◆ **Activity**: Below are some records. Return exactly the lines from the one with "How do I perform: Edit" to the one with "Click the Cliff", and nothing else.

Stored data:

· · · ·

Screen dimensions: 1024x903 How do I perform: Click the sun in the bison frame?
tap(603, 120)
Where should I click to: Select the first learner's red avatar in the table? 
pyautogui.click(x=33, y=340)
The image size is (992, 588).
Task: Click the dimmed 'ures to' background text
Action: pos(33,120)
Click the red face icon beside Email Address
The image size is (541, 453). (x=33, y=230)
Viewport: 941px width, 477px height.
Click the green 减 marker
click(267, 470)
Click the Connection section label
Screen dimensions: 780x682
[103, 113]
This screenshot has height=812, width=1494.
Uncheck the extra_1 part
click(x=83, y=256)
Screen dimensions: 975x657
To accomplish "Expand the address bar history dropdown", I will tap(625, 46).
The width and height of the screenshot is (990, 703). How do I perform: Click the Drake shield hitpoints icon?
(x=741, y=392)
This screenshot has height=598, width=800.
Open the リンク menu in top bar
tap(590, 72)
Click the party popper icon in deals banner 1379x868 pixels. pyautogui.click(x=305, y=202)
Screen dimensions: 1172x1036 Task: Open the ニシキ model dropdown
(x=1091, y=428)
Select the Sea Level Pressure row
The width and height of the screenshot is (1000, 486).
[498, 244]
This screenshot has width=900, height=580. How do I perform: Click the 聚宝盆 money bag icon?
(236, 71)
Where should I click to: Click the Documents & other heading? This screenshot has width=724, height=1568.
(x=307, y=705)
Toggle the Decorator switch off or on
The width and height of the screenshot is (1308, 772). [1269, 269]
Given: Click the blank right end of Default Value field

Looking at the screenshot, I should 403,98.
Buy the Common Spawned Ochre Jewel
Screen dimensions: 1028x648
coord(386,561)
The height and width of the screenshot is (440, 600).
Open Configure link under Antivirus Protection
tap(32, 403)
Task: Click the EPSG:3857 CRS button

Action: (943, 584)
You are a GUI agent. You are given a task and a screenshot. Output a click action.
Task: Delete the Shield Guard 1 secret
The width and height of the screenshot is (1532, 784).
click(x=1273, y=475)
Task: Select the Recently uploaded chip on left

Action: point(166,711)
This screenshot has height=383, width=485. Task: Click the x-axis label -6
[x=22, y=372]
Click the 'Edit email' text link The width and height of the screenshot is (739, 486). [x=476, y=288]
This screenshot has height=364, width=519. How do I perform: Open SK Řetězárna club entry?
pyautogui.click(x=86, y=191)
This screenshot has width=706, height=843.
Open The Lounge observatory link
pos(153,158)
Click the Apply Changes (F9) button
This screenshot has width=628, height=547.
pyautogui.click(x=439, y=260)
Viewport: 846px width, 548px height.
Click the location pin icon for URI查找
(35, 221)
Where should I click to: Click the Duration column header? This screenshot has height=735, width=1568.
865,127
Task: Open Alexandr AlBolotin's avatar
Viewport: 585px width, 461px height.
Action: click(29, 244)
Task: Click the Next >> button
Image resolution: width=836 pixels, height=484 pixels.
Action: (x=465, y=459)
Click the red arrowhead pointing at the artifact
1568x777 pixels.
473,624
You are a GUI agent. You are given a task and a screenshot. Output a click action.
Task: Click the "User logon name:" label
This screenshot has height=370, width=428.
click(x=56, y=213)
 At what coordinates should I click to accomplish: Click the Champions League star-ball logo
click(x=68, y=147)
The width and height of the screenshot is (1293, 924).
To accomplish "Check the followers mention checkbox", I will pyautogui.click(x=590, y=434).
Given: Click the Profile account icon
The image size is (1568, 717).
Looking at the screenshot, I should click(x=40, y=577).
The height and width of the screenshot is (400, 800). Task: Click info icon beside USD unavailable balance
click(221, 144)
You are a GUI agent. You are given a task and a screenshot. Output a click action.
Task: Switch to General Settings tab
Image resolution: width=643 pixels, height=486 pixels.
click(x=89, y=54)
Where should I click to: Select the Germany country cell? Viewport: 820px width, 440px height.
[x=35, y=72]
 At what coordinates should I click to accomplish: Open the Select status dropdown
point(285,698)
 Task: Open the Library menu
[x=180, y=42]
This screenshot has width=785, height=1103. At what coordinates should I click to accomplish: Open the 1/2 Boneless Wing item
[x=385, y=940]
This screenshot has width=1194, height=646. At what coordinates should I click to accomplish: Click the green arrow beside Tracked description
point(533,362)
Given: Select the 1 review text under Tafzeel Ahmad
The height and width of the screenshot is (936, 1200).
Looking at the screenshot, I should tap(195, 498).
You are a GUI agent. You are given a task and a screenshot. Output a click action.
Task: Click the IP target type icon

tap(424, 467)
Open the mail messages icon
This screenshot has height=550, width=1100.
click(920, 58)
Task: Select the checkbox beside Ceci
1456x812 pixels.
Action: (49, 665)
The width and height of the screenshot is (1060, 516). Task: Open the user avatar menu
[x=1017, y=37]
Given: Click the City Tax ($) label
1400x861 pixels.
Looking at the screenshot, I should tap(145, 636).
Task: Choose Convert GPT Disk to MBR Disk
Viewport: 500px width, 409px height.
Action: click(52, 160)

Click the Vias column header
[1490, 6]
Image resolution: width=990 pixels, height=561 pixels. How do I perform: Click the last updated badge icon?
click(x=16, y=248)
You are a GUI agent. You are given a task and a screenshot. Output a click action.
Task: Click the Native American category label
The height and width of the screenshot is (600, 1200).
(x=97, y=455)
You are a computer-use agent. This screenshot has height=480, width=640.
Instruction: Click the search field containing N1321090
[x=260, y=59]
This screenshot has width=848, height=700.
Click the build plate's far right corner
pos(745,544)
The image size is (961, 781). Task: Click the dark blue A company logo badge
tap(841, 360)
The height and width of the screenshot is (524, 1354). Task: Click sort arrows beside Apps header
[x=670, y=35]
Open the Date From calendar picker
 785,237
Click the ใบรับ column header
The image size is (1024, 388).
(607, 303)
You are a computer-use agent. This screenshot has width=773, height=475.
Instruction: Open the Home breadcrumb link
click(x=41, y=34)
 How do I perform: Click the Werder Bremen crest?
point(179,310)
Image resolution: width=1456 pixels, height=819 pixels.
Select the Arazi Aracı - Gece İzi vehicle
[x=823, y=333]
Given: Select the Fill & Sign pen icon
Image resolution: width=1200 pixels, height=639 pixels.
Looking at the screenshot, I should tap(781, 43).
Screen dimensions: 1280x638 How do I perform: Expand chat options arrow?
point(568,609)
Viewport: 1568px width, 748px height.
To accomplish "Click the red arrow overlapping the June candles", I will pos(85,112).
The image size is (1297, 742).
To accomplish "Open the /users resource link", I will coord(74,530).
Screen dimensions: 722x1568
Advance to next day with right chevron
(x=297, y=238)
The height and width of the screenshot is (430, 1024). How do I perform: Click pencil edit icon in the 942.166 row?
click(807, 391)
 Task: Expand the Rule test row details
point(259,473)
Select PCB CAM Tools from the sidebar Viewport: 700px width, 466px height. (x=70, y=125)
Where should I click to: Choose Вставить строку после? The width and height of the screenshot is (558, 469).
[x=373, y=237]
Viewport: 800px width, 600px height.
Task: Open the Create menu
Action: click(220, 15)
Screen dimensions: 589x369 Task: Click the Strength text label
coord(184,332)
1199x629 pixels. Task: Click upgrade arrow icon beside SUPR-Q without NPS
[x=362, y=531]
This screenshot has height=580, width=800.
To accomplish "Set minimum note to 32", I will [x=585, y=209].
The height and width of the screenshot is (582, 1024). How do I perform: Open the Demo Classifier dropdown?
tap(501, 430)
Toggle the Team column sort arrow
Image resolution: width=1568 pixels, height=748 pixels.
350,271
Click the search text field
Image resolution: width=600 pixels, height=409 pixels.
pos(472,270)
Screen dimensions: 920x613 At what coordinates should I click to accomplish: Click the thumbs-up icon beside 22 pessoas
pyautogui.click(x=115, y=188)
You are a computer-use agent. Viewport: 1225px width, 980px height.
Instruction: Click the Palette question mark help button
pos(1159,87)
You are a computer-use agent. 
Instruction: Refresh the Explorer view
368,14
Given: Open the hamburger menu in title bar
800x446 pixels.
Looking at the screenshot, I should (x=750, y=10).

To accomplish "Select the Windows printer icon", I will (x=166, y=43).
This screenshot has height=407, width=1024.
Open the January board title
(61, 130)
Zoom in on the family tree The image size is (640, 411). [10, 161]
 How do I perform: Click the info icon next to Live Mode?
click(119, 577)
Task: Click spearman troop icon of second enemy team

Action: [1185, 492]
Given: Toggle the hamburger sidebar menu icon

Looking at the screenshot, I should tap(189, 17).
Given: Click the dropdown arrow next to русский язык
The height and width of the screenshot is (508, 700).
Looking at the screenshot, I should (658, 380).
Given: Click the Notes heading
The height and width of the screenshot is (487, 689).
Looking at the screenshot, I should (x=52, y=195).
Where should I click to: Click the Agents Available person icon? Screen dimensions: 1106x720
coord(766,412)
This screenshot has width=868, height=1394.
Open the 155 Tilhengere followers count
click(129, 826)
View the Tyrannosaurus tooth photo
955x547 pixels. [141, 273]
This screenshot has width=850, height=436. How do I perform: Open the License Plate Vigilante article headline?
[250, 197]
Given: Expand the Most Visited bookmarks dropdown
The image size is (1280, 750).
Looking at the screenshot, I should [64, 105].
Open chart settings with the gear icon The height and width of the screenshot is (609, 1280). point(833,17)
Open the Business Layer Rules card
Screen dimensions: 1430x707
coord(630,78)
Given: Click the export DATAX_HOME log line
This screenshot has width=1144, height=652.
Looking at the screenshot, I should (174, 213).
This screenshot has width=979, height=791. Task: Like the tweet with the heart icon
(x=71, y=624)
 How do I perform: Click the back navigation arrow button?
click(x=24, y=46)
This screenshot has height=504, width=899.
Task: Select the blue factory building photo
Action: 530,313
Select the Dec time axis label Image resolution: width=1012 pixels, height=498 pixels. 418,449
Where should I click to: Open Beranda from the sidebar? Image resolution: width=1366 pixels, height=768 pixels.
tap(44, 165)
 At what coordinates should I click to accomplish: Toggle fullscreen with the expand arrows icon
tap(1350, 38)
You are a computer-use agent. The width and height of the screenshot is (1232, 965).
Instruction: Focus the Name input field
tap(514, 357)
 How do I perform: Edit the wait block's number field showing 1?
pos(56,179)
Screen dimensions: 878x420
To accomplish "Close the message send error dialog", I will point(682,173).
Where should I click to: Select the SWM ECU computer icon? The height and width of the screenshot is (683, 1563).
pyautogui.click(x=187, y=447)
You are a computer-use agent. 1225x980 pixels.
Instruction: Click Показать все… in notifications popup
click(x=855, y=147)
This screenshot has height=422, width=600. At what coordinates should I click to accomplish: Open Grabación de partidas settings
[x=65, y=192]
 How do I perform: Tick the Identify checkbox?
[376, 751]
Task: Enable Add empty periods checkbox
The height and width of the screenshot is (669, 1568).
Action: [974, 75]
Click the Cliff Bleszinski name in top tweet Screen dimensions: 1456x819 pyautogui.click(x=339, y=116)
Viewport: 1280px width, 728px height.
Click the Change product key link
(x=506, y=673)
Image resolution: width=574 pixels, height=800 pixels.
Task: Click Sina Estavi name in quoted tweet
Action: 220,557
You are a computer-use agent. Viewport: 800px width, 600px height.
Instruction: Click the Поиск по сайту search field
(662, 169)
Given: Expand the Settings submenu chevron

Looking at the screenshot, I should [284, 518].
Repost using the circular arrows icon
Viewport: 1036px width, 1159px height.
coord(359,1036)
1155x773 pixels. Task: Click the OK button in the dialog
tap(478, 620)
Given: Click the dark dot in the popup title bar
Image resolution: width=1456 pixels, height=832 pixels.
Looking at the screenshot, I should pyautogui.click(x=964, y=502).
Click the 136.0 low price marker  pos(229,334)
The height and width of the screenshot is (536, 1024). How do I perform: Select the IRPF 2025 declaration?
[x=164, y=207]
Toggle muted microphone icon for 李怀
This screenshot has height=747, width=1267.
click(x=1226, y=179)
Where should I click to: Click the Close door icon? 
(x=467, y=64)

· · · ·

◆ **Task result**:
 How do I perform: Edit the wait block's number field showing 1?
pos(56,179)
Screen dimensions: 878x420
To accomplish "Close the message send error dialog", I will point(682,173).
Where should I click to: Select the SWM ECU computer icon? The height and width of the screenshot is (683, 1563).
pyautogui.click(x=187, y=447)
You are a computer-use agent. 1225x980 pixels.
Instruction: Click Показать все… in notifications popup
click(x=855, y=147)
This screenshot has height=422, width=600. At what coordinates should I click to accomplish: Open Grabación de partidas settings
[x=65, y=192]
 How do I perform: Tick the Identify checkbox?
[376, 751]
Task: Enable Add empty periods checkbox
The height and width of the screenshot is (669, 1568).
Action: [974, 75]
Click the Cliff Bleszinski name in top tweet Screen dimensions: 1456x819 pyautogui.click(x=339, y=116)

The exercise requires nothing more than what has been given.